- _EXERCISE A_:
In the article on Aon's bid for Willis Towers Watson, who is quoted as saying the EC opened an in-depth investigation into the commercial risk brokerage market?
- _EXERCISE B_:
Continue the article on Aon's bid for Willis Towers Watson from its final sentence.

---------- EXERCISE TEXT

Aon plc confirmed that the European Commission (EC) has initiated a review of the company’s proposed $30 billion bid for Willis Towers Watson.
Aon said the Phase II review is a common next step “for a transaction of this size and complexity under EU Merger Regulation…” However, the broker said it remains on track to close the deal in the first half of 2021.
“As stated previously, Aon’s and Willis Towers Watson’s businesses are complementary, operating across broad, very competitive areas of the economy, and Aon remains confident of a positive outcome without any divestitures,” said Aon in a statement.
“Aon expected a thorough review of this combination and will continue to work closely with all the relevant regulators, including the EC. The firm looks forward to continuing its dialogue with the EC throughout the Phase II review process.”
“We have opened an in-depth investigation to assess carefully whether the transaction could lead to negative effects for competition, less choice and higher prices for European customers in the commercial risk brokerage market,” said EC Executive Vice-President Margrethe Vestager, who is responsible for competition policy, in a statement.
A full-scale EC investigation will takes about three months until May 10, 2021, according to the EC. Reuters first reported the likely EU investigation last week.

--------------------
---------- DATA EXTRACT

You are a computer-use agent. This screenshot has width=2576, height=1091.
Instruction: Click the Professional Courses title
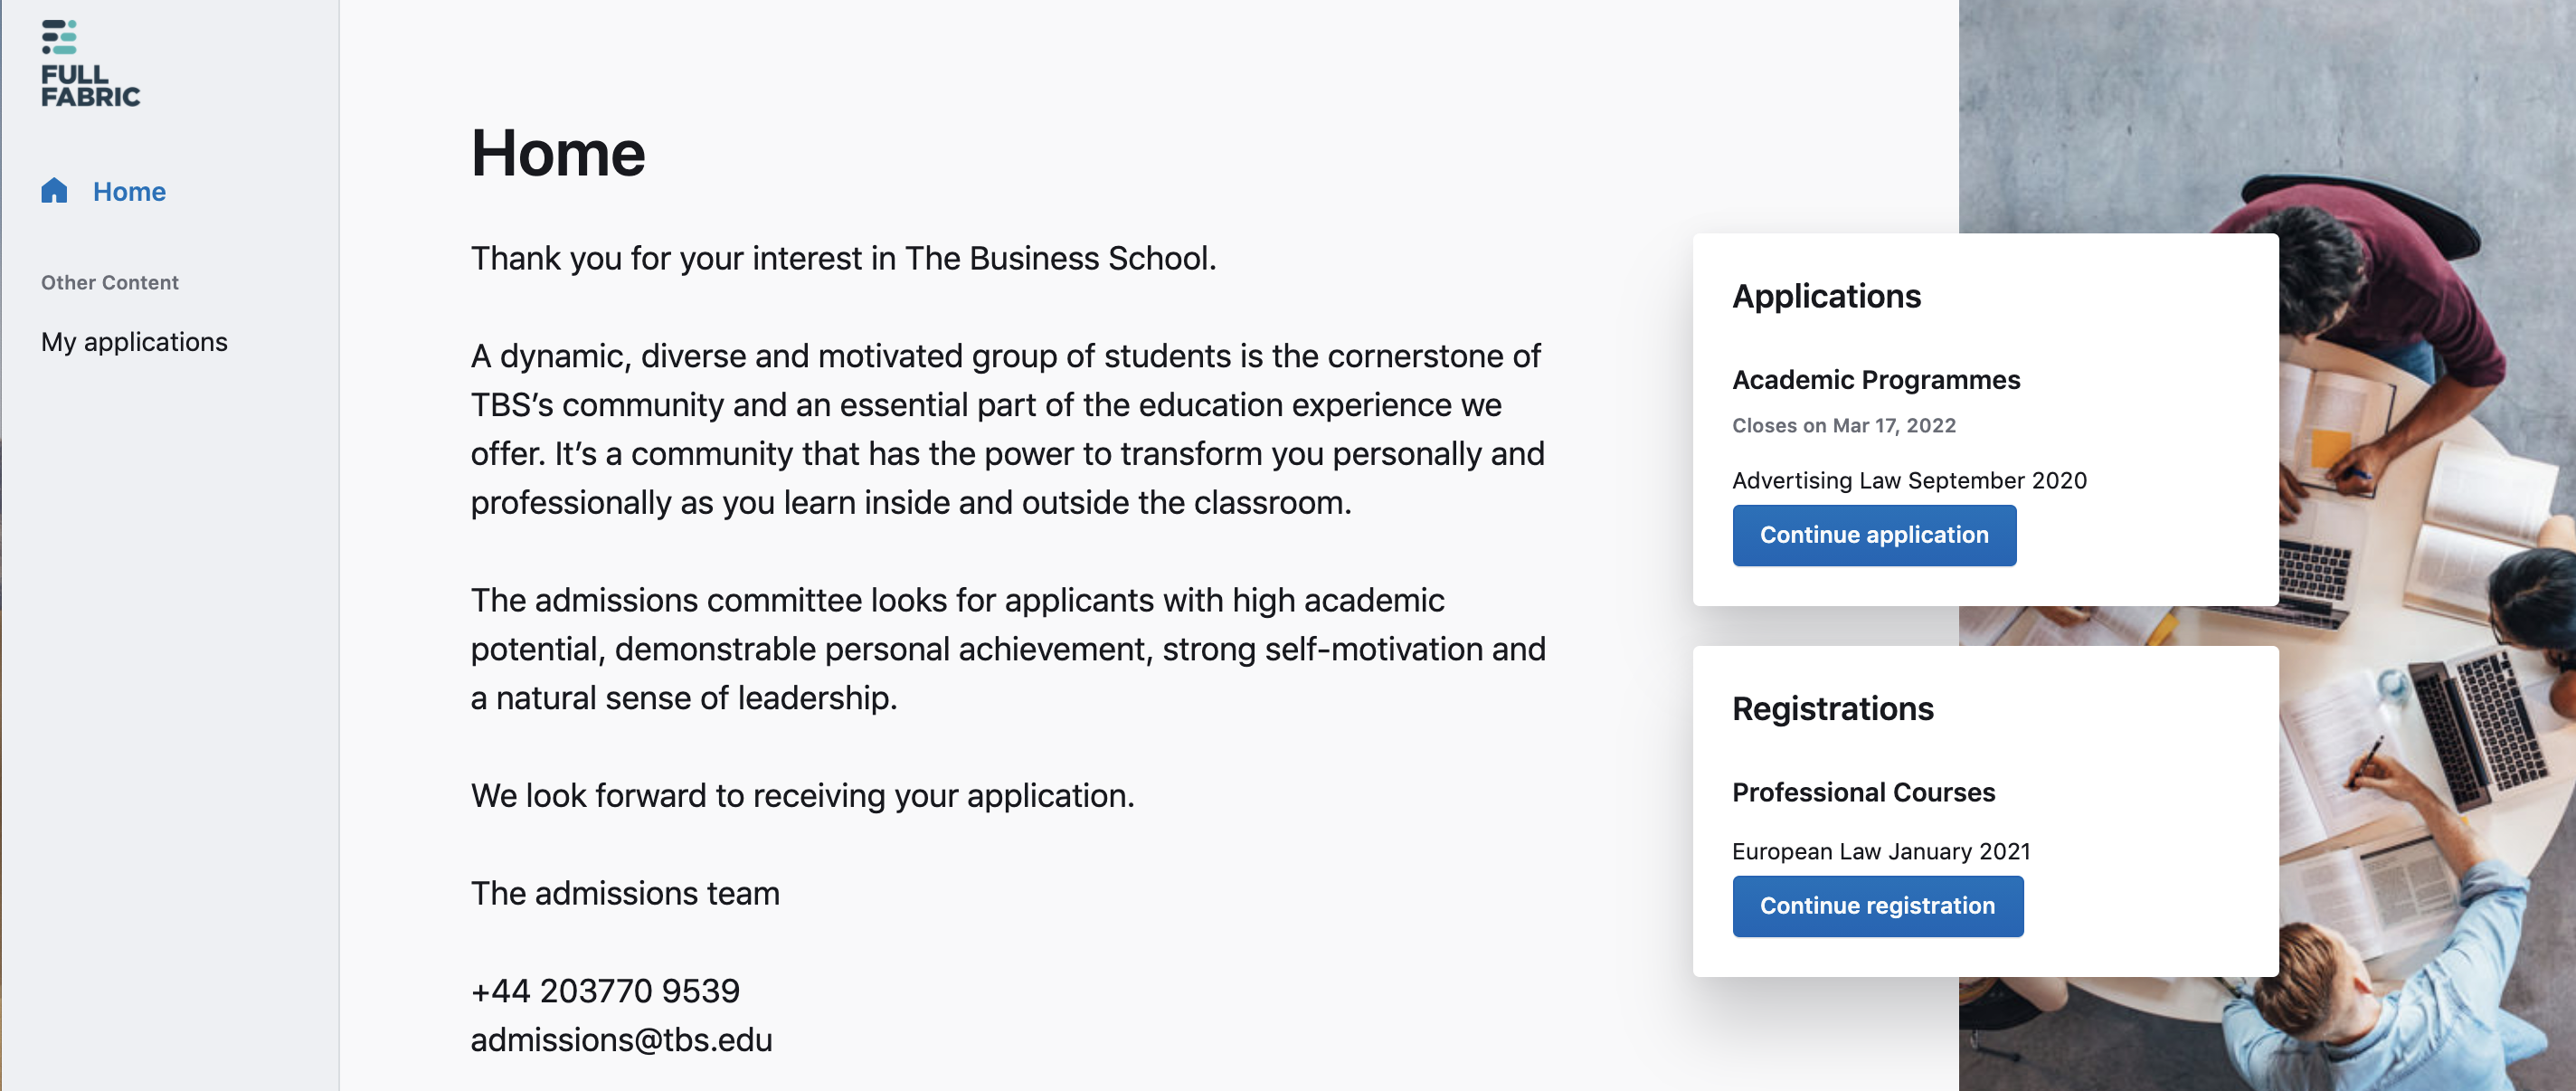pyautogui.click(x=1863, y=793)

--------------------

- _TASK ANSWER A_:
Margrethe Vestager, the EC Executive Vice-President responsible for competition policy.

- _TASK ANSWER B_:
The EC said it is concerned that the proposed deal could affect competition with regards to:
- Brokerage services to large multi-national customers in the risk classes property/casualty, financial and professional services, credit and political risk, cyber and marine;
- Brokerage services to customers of all sizes for space and aerospace manufacturing risks as well as in a few additional risk classes in specific national markets.
- The provision of reinsurance brokerage services. “The transaction would combine two of the three leading reinsurance brokers and thereby may reduce choice for insurance companies placing their risks with reinsurance companies…,” said the EC.
According to equity research issued by Wells Fargo Securities, there are likely to be some divestitures to facilititate regulatory approval of the Aon-WTW merger.
“If Aon did have to sell businesses, we would expect there could be many potential buyers depending on what ultimately might have to be sold,” said Wells Fargo Securities, pointing to Arthur J. Gallagher as a possible contender.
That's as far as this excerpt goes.